KPMG、27.6万人にCopilot。Agent 365でAI統制
この記事の要点
KPMGがMicrosoftとの提携を拡大し、27万6000人の全社員にMicrosoft 365 Copilotを展開する。AIエージェントの管理基盤Agent 365で、配備・監視・更新を一元化する。試験導入から全社展開へ移る具体例として、AIの統制をどう設計するかの参照点になる。
結論
KPMGがMicrosoftとの提携を拡大し、27万6000人の全社員にMicrosoft 365 Copilotを展開する。あわせて、AIエージェントの管理基盤であるMicrosoft Agent 365を使い、エージェントの配備・監視・更新・統制を一元化する。発表は6月9日。試験導入で止まりがちなAIを全社規模へ広げるとき、誰が何を管理し、どう監視するかを先に設計する。その具体例として、AIの統制の作り方を考える材料になる。
何が起きたか
Microsoftの発表によれば、KPMGはMicrosoft Agent 365を採り入れ、組織全体でAIエージェントがどう配備され、管理され、更新されるかを統制する。Copilotの展開は、2年前の最初の導入に続く拡大で、対象は138の国と地域で働く27万6000人を超える社員にのぼる。

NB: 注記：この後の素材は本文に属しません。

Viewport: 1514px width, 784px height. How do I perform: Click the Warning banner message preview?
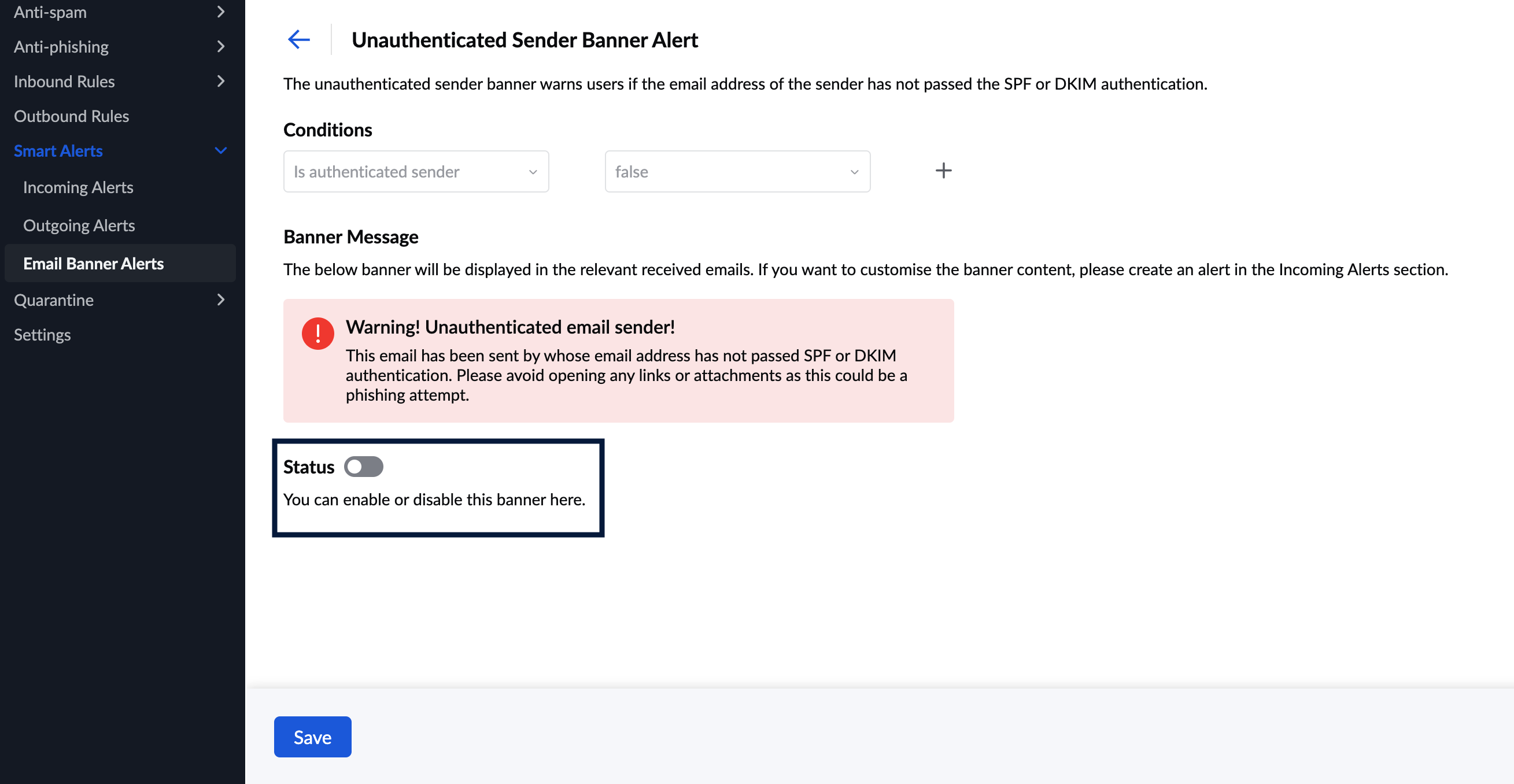coord(618,361)
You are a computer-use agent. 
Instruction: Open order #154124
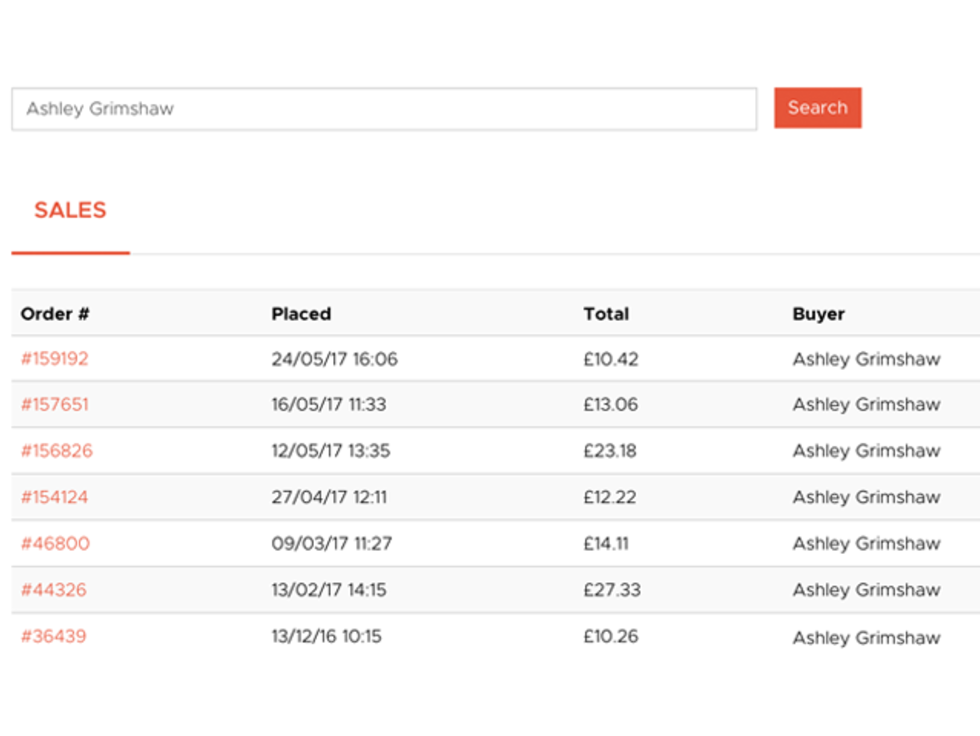(54, 497)
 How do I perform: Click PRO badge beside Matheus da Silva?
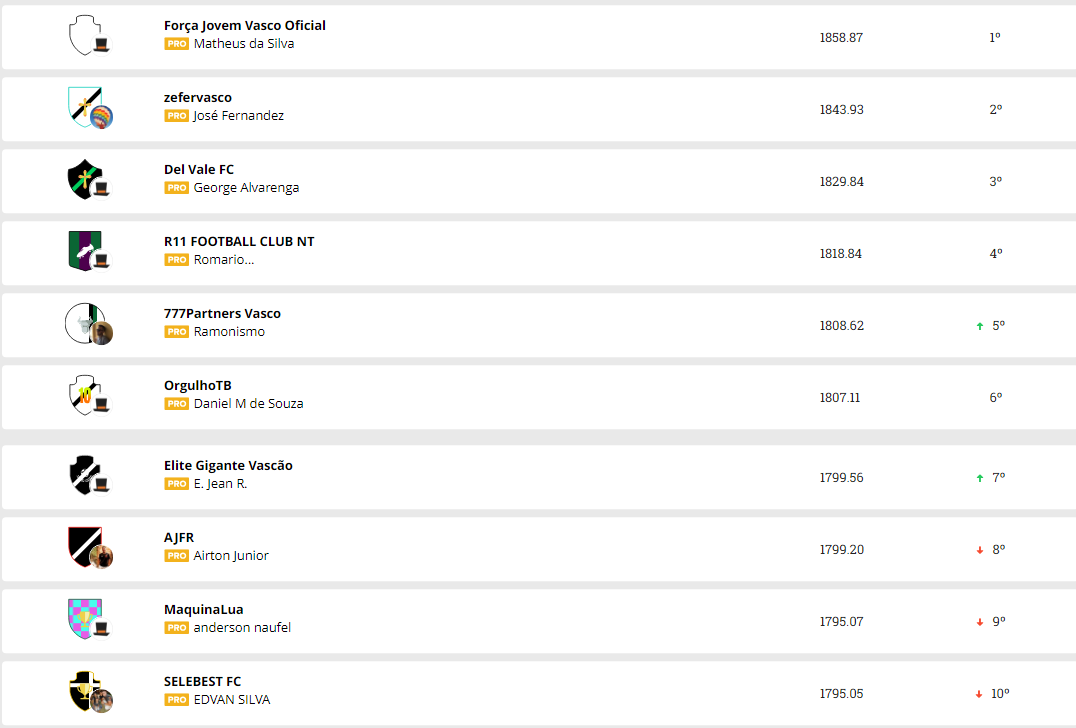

KPMGはこれらの機能を、監査・税務・アドバイザリーのサービス提供に使う。中核には、Microsoft Azureの基盤上に作ったWorkbenchと呼ぶ多エージェントのプラットフォームがあり、複数のAIエージェントを束ねて業務に振り向ける。監査では、独自の監査プラットフォームKPMG ClaraにAIを組み込み、早い段階でのリスク把握につなげるという。発表で語られた要点を整理する。
| 項目 | 内容 |
|---|---|
| Copilot展開 | 全社員27万6000人超に拡大 |
| 管理基盤 | Microsoft Agent 365でエージェントを統制 |
| 対象業務 | 監査・税務・アドバイザリー |
| 狙い | 試験導入から全社規模の運用へ |
エージェントの統制機能そのものの中身はMicrosoft Agent 365、AIエージェントの統制機能を拡充に、関連するWork IQの提供はMicrosoft Work IQ API、6月16日に一般提供にまとめている。
現場の実務にどう効くか
この事例の学びは、導入の規模ではなく順番にある。AIエージェントを全社に広げる前に、誰がどのエージェントを所有し、どう監視し、いつ更新や停止を判断するかを決める。KPMGはその枠組みをAgent 365で用意してから展開している。中小規模の組織でも、ツールを配るより先に管理の役割を決める発想は同じく効く。
実務に落とすなら、まず社内で動かすAIの一覧を作り、それぞれに責任者を割り当てる。利用範囲と禁止事項を文書にし、定期的に使われ方を点検する。ルールの作り方はAI利用ポリシーのテンプレート、展開の段取りはAI導入フェーズ別チェックリストが参考になる。統制を後回しにすると、誰が何のためにどのAIを使っているか分からなくなり、情報管理の穴になる。広げる前に管理の土台を置く、という順序を崩さないことが要点だ。製品の仕様や提供条件は変わりうるため、導入時は公式情報で確認してほしい。
出典
よくある質問
KPMGとMicrosoftは何を発表したのか
6月9日に提携の拡大を発表しました。KPMGは27万6000人の全社員にMicrosoft 365 Copilotを広げ、AIエージェントの管理基盤Microsoft Agent 365を使って、エージェントの配備・監視・更新・統制を一元化します。監査・税務・アドバイザリーの業務にAIを組み込み、顧客のAI導入支援にも使います。
中小企業がこの事例から学べることは何か
規模は違っても、AIを試験導入で止めず全社へ広げる際に、誰がどのエージェントを管理し、どう監視するかを先に決める発想は共通します。統制の枠組みを作ってから展開する順番が要点です。最新の製品仕様は公式情報で確認してください。